Mr. Bodden said the problem was more complicated than the burning of pressure-treated wood.
‘What you really have to look at is the way the debris was organised and classified at the location of pick-up.’
Mr. Bodden said the various kinds of debris should have been separated at its origin.
‘In the US, that is the way natural disaster-debris collection is done,’ he said. ‘If it’s not done that way, they don’t touch it.’
As a result of the method of collecting debris, MC Restoration was unable to sort the debris properly he said.
Mr. Bodden said large amounts of debris came in to the temporary-collection sites from sources other than MC Restoration.
‘At the Finch Drive site in West Bay, [MC Restoration] trucked in between 2,500 and 3,000 cubic yards of debris. Between 15,000 and 20,000 cubic yards were taken out.’
While at the collection sites, debris was crushed by bulldozers many times to compact it.
Once compacted, the debris could not be sorted to remove pressure-ttreated wood, Mr. Bodden said.
‘There’s no way to do it.’
Mr. Bodden said wood burning took place at some burn sites as much as two months prior to MC Restoration coming onto the scene.
Even at the well-run, pre-MC Restoration sites, Mr. Bodden said pressure-treated wood was not sorted from other burnable vegetation.

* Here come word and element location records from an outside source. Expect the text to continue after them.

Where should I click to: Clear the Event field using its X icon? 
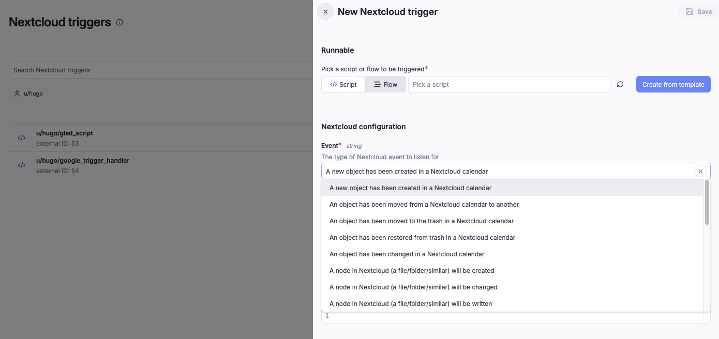701,171

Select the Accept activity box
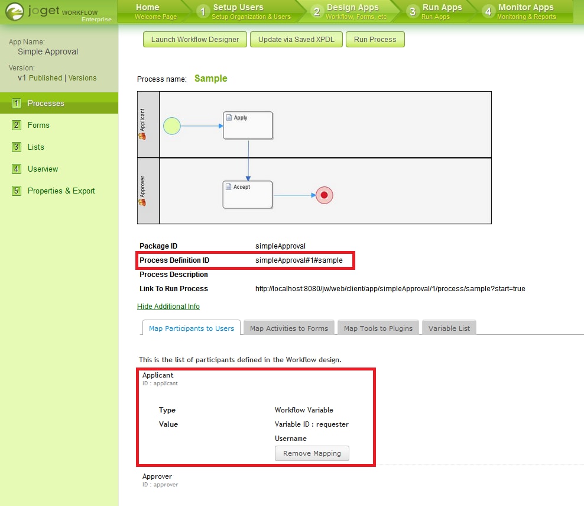click(248, 195)
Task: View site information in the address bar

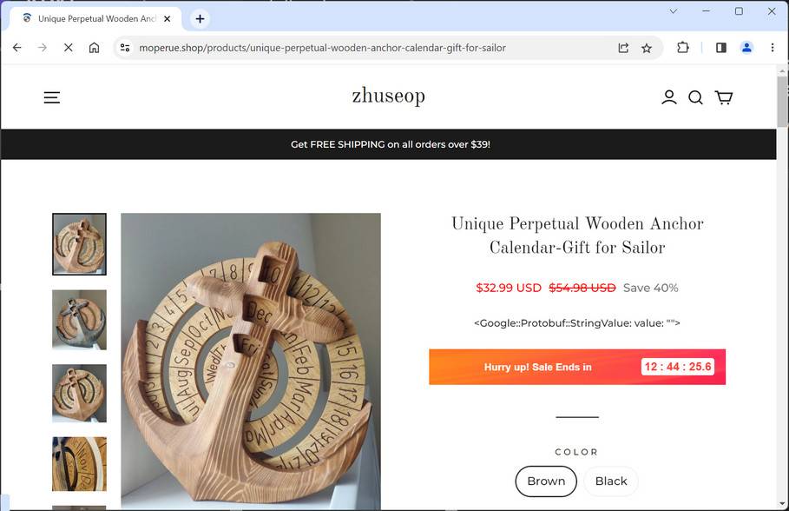Action: click(x=125, y=48)
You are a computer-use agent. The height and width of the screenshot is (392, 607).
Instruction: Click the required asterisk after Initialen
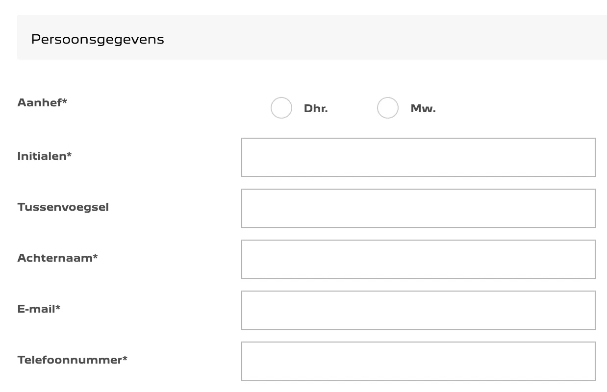pyautogui.click(x=69, y=154)
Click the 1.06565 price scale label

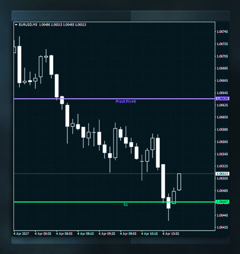(x=222, y=142)
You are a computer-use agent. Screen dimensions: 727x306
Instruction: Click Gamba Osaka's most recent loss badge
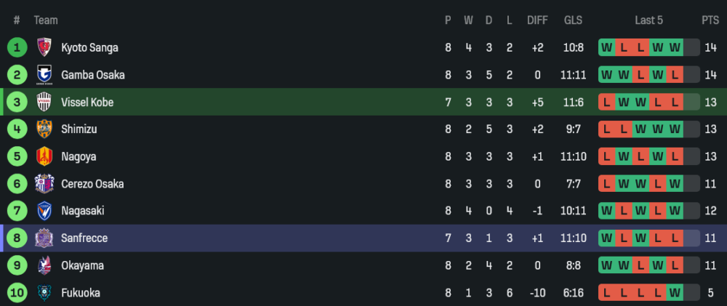(x=675, y=75)
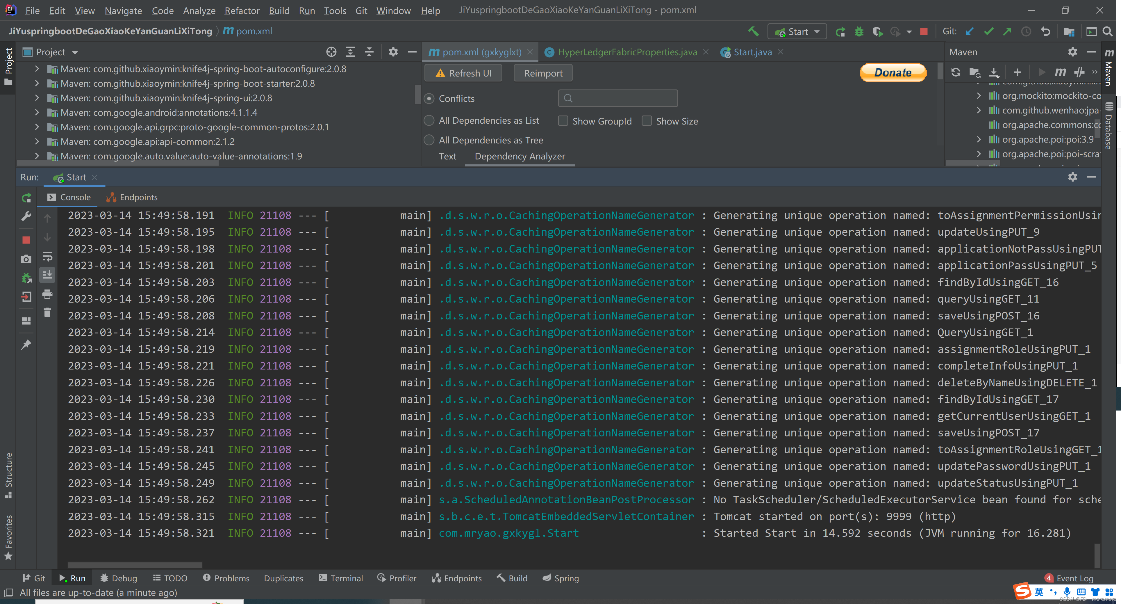Click the Debug bug icon in toolbar
This screenshot has width=1121, height=604.
(859, 31)
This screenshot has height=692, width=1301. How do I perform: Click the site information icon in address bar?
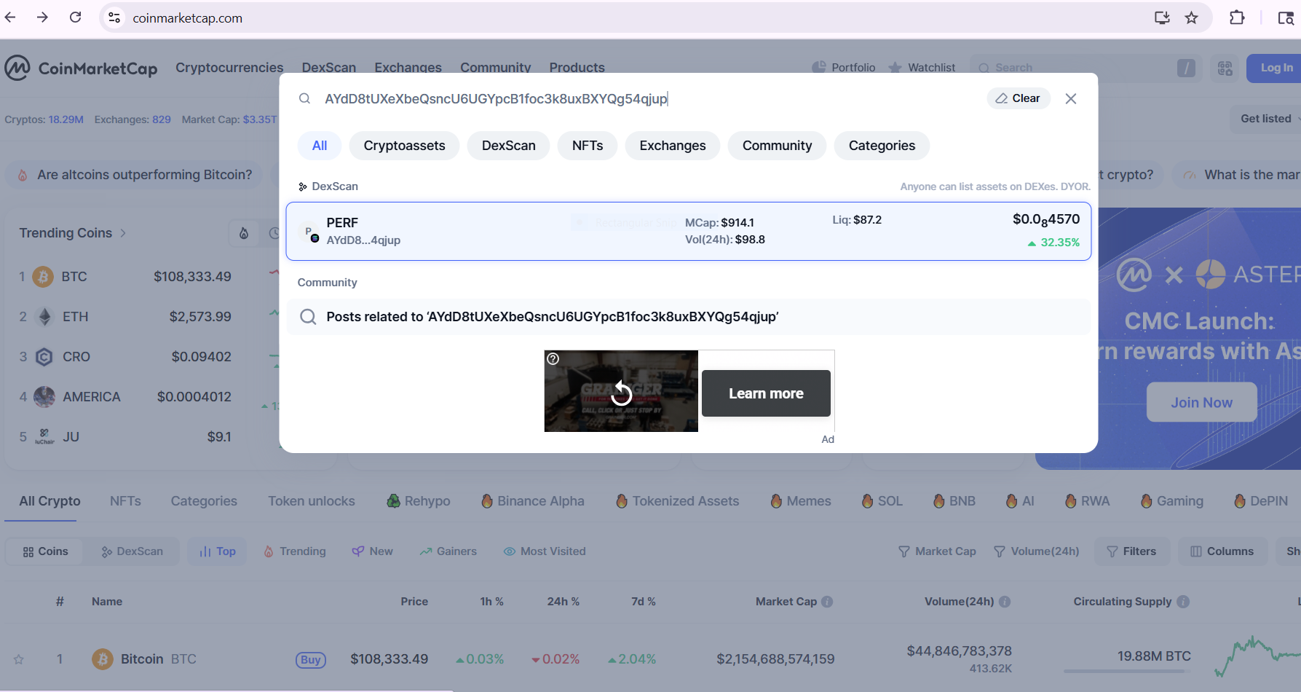pos(114,17)
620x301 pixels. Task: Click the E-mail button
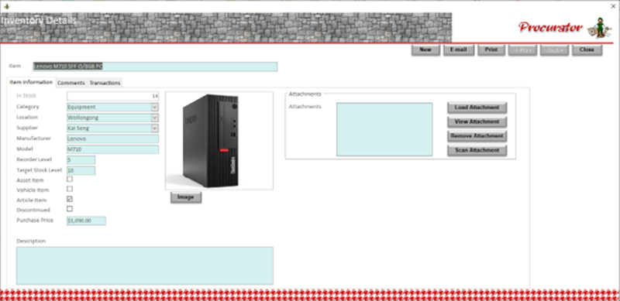click(x=459, y=50)
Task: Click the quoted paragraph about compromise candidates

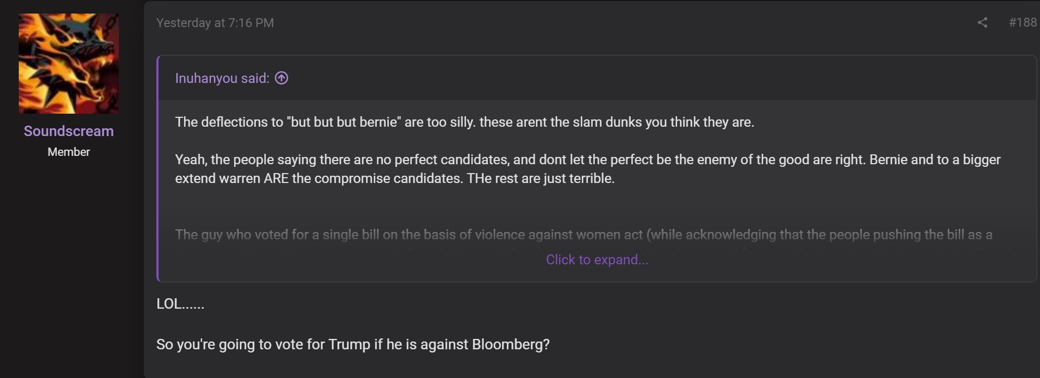Action: pos(588,169)
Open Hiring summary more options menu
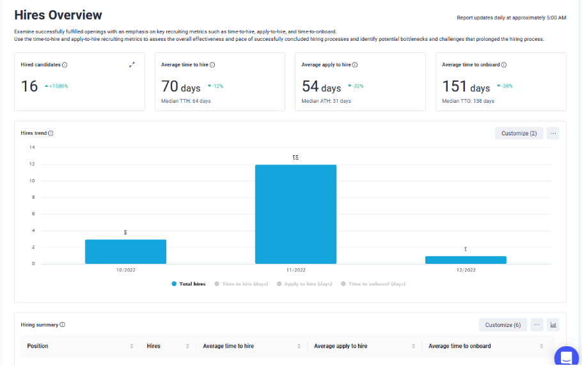 [x=537, y=325]
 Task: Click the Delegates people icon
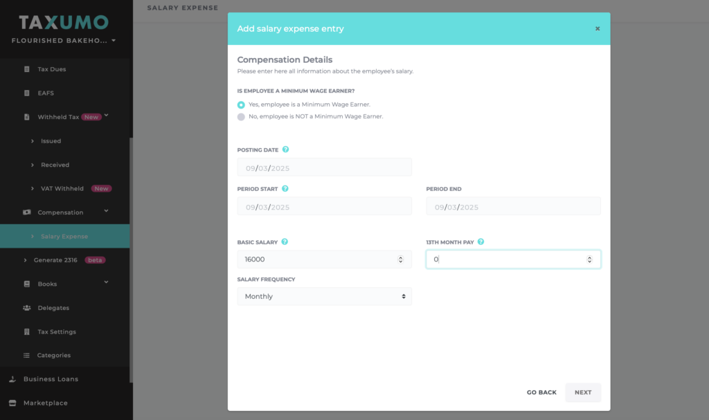[27, 308]
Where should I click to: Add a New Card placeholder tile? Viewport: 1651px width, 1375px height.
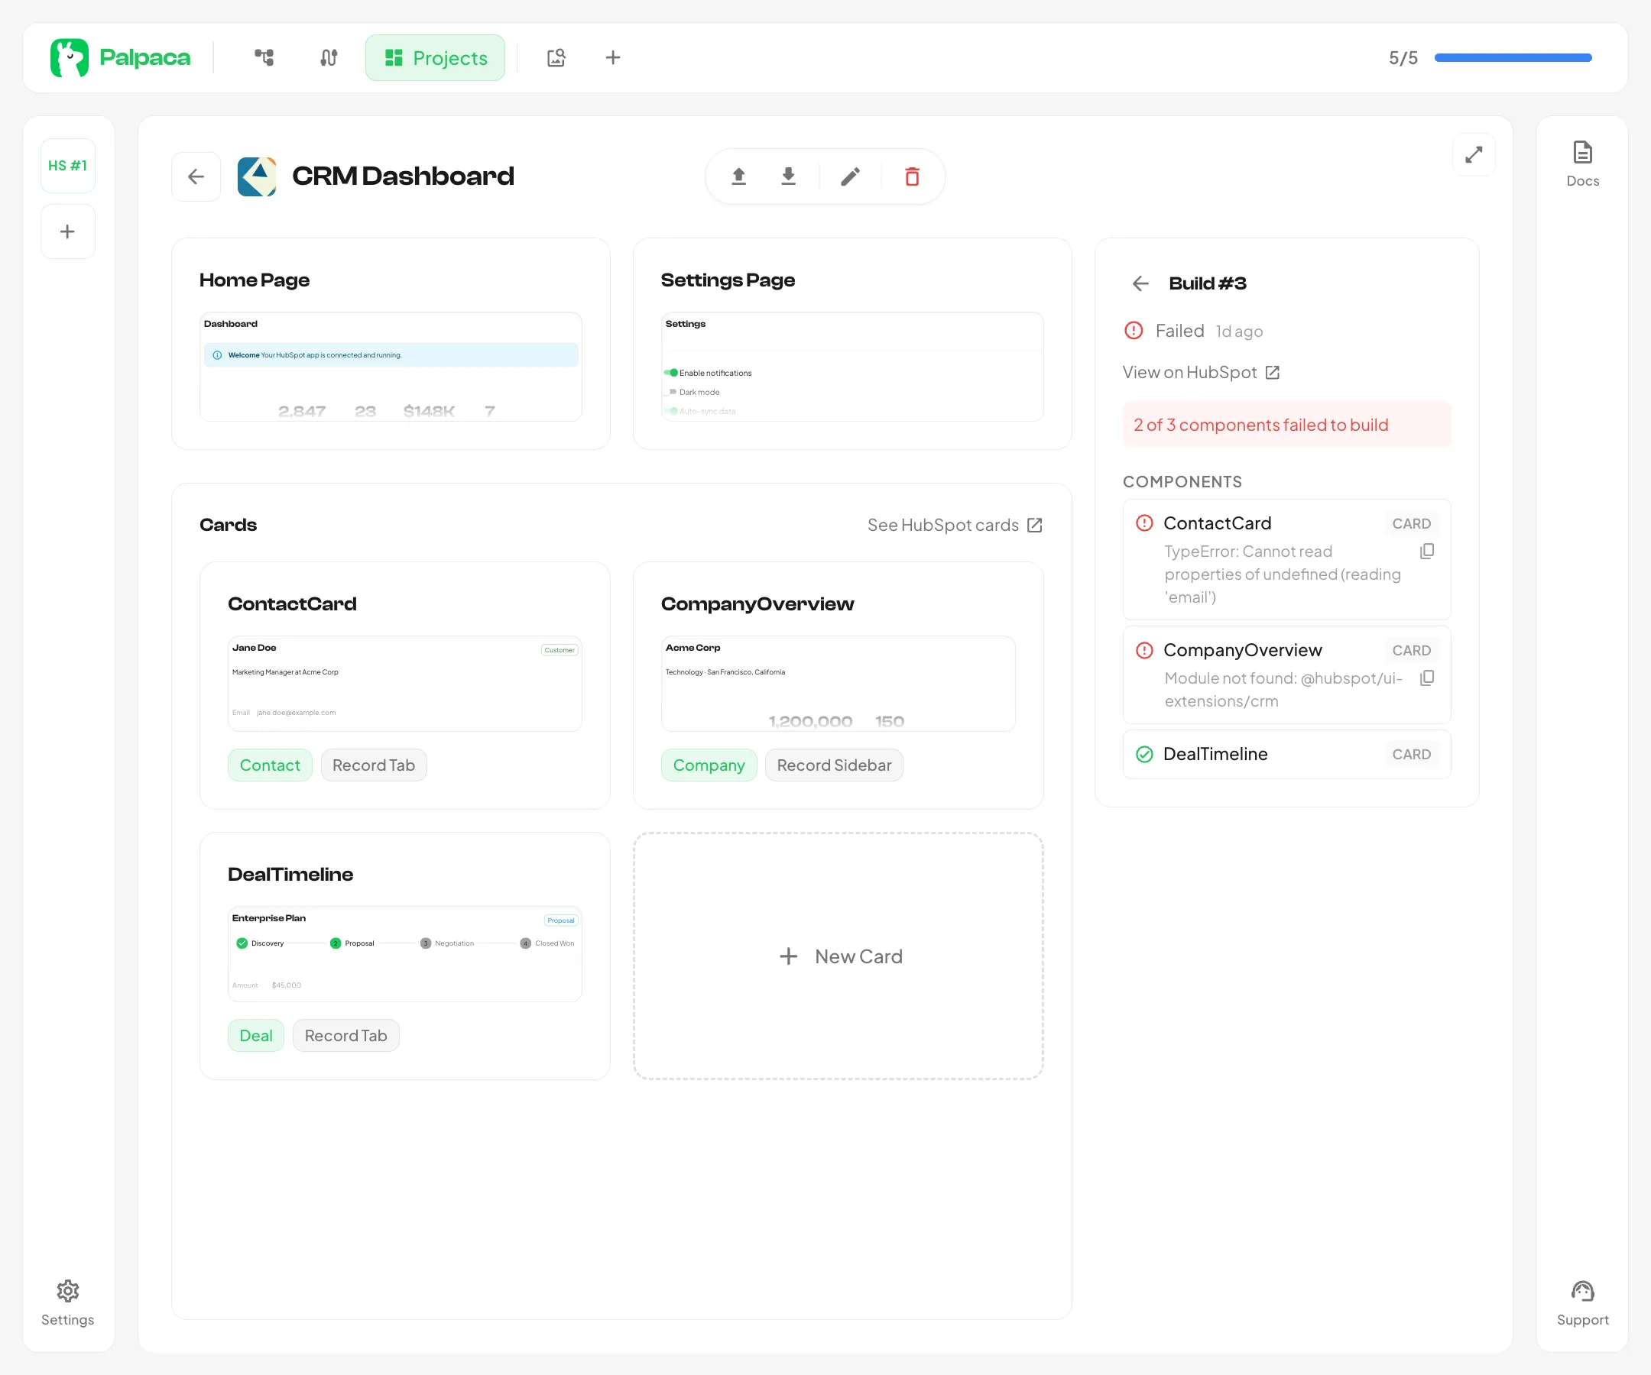(x=838, y=956)
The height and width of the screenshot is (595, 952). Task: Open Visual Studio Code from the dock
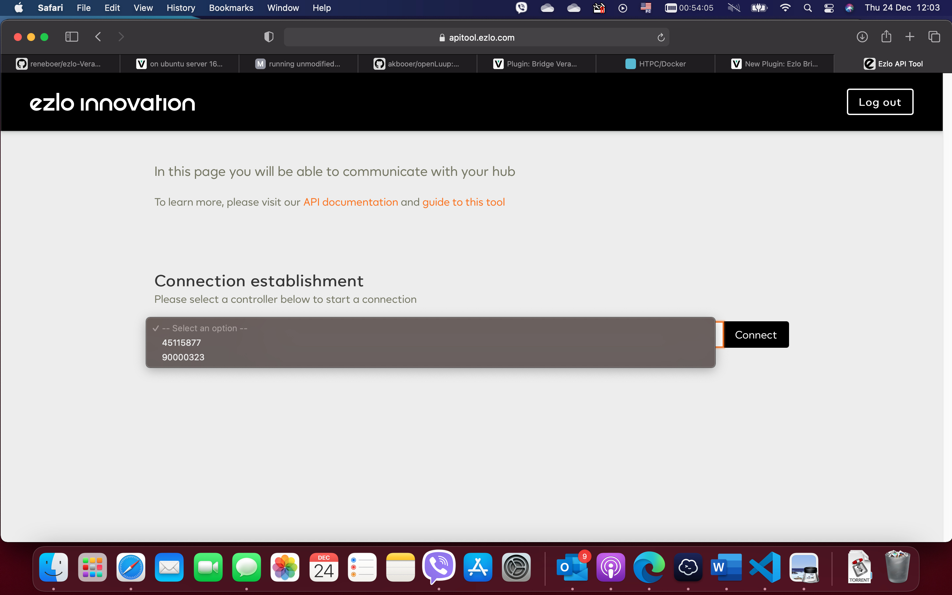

Mr. Bodden said he thought MC Restoration had performed well under circumstances which he called the worst-case scenario.
‘They did the best job they could do with what they had and what we gave them to work with,’ he said. ‘I think they did a tremendous job, based on what they had.’
Mr. Bodden said the country had to deal with the debris and that there was no way to avoid an environmental impact.
‘This (debris) doesn’t go away on its own. It’s not going to evaporate,’ he said. ‘We have to find a way to reduce it with the lowest environmental impact.’
Mr. Bodden pointed out that MC Restoration did not bring the arsenic to the island.
‘We (the Cayman public) brought this arsenic here and now we have to try to deal with it,’ he said. ‘The arsenic is going to stay here now, because no one is going to take it back.
‘You can’t blame anyone for this,’ he said. ‘The only person you could blame is Ivan.’